Excerpt from Google Inc.'s (NASDAQ:GOOG) earnings conference call; CFO George Reyes is speaking:
Gross revenue the quarter was $2.7 billion, reflecting growth of 70% over Q3 of last year. Google.com revenue was $1.6 billion, representing an increasing percentage of our total revenue at 60% and growth of 84% year-over-year.
As we have previously discussed, Q2 and Q3 are typically seasonal quarters for us, with somewhat weaker traffic growth offset by higher monetization. This year, the seasonal trend was slightly dampened in Q3 with stronger than anticipated traffic on Google.com. As with previous years, however, monetization gains were the primary driver of sequential revenue growth.
In our AdSense businesses, where we experienced a more typical seasonal growth trend, revenue growth was driven primarily by monetization gains and search and traffic gains and content, and by the addition of new partners across the board, particularly internationally.
Revenue from the U.S. was $1.5 billion, driven by higher than expected traffic growth and continued monetization gains. International growth was very strong in Q3 as well. Our largest European markets, the UK and Germany, performed very well, as did many other countries throughout the world, including the Netherlands, Spain, France, Italy, Canada, and Australia. While still a small percentage of our overall revenues, many of our emerging markets, most notably India and Brazil, are growing at very high rates as well.
We do expect historic seasonal trends in Q4 to continue, where the growth in the U.S. has typically been greater than internationally. This is largely attributable to more pronounced effects of the holiday season in the U.S.
Turning to traffic acquisition costs, or TAC, they were $825 million. The majority of TAC expenses is related to the amounts ultimately paid to our AdSense partners, which totaled $780 million in the quarter. TAC also consists of amounts ultimately paid to certain distribution partners, which totaled $45 million in the third quarter. We expect that in the future, substantially all fees related to distribution partnerships will be recognized as TAC, as we are better able to estimate the useful life of access points and better able to match costs to revenues earned.

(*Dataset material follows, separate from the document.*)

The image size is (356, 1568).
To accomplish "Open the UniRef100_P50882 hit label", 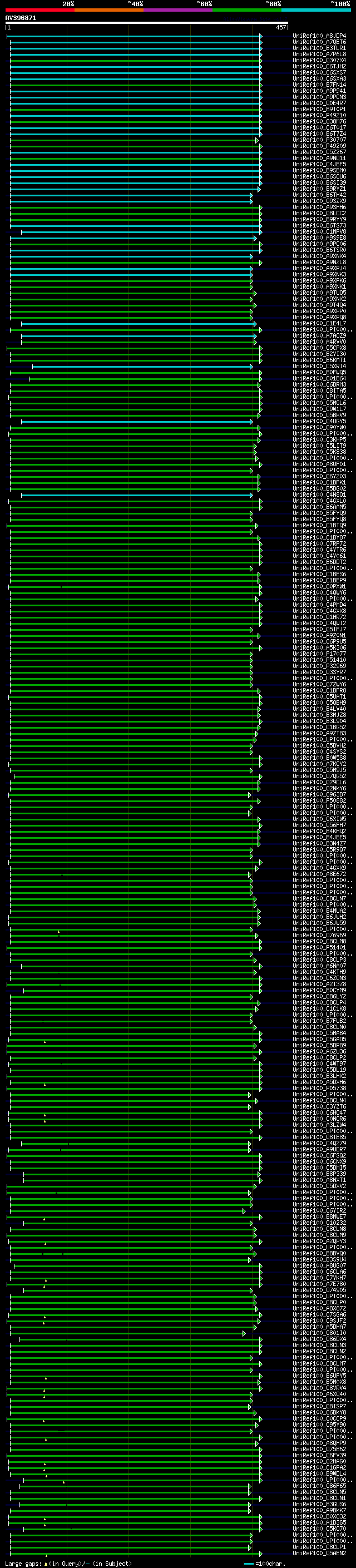I will [x=319, y=801].
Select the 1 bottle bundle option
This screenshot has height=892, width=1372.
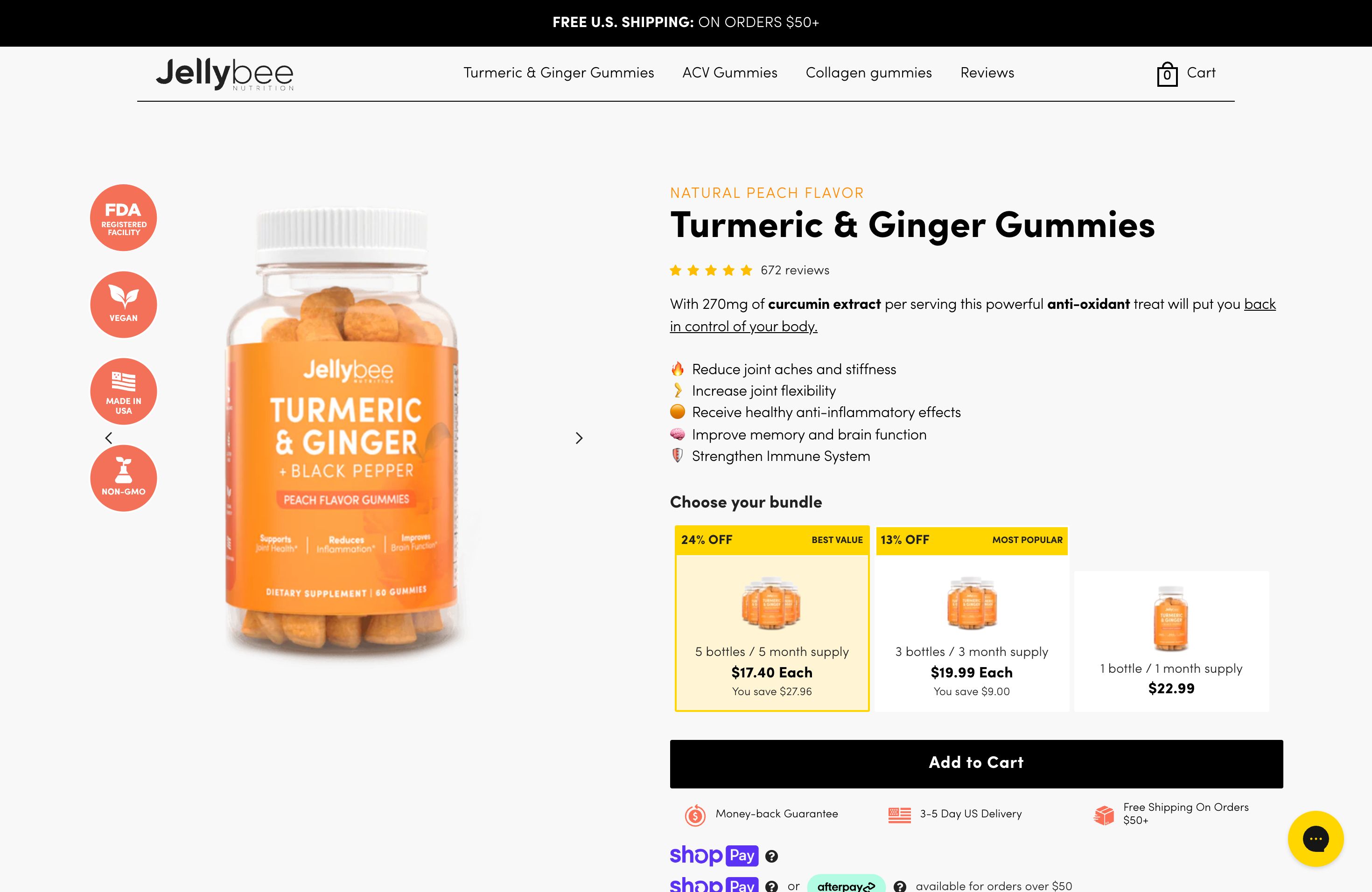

Turning to operating expenses, operating expenses included $98 million in stock-based compensation and totaled $710 million. These expenses included $382 million in payroll-related and facilities expense and $50 million in advertising and promotional expenses, which includes $14 million related to certain distribution deals. We expect operating expenses to increase in the future as we continue to hire aggressively and invest in marketing programs.
Non-GAAP operating profit, which excludes stock-based compensation, grew to over $1 billion with non-GAAP operating margins of 38%, up slightly from Q2. However, as we have previously discussed, margins may decline as we continue to hire aggressively and make significant investments in the business.
In Q3, CapEx totaled $492 million, the majority of which was related to IT infrastructure investments, including data centers, servers, and networking equipment. As usual, we carefully and prudently evaluate capital expenditures and believe that the long-term benefits justify these upfront investments. As we have noted previously, CapEx growth would be substantially greater than the annual rate of revenue growth in 2006, and we continue to anticipate this going into Q4.
Now turning to cash, we continue to generate strong cash flow from operations at $1 billion. Free cash flow, a non-GAAP measure, which we define as cash flow from operations, less CapEx, increased to $512 million. Our effective tax rate was 29% for the third quarter. We currently anticipate that our effective tax rate for the full year will be at or below 30%.
Our headcount at September 30 was 9,378 employees, an increase of 1,436 employees over Q2 levels. We expect to continue to hire aggressively around the world in Q4 across all functions.
In closing, we are delighted to report a very strong quarter with very healthy growth across the board.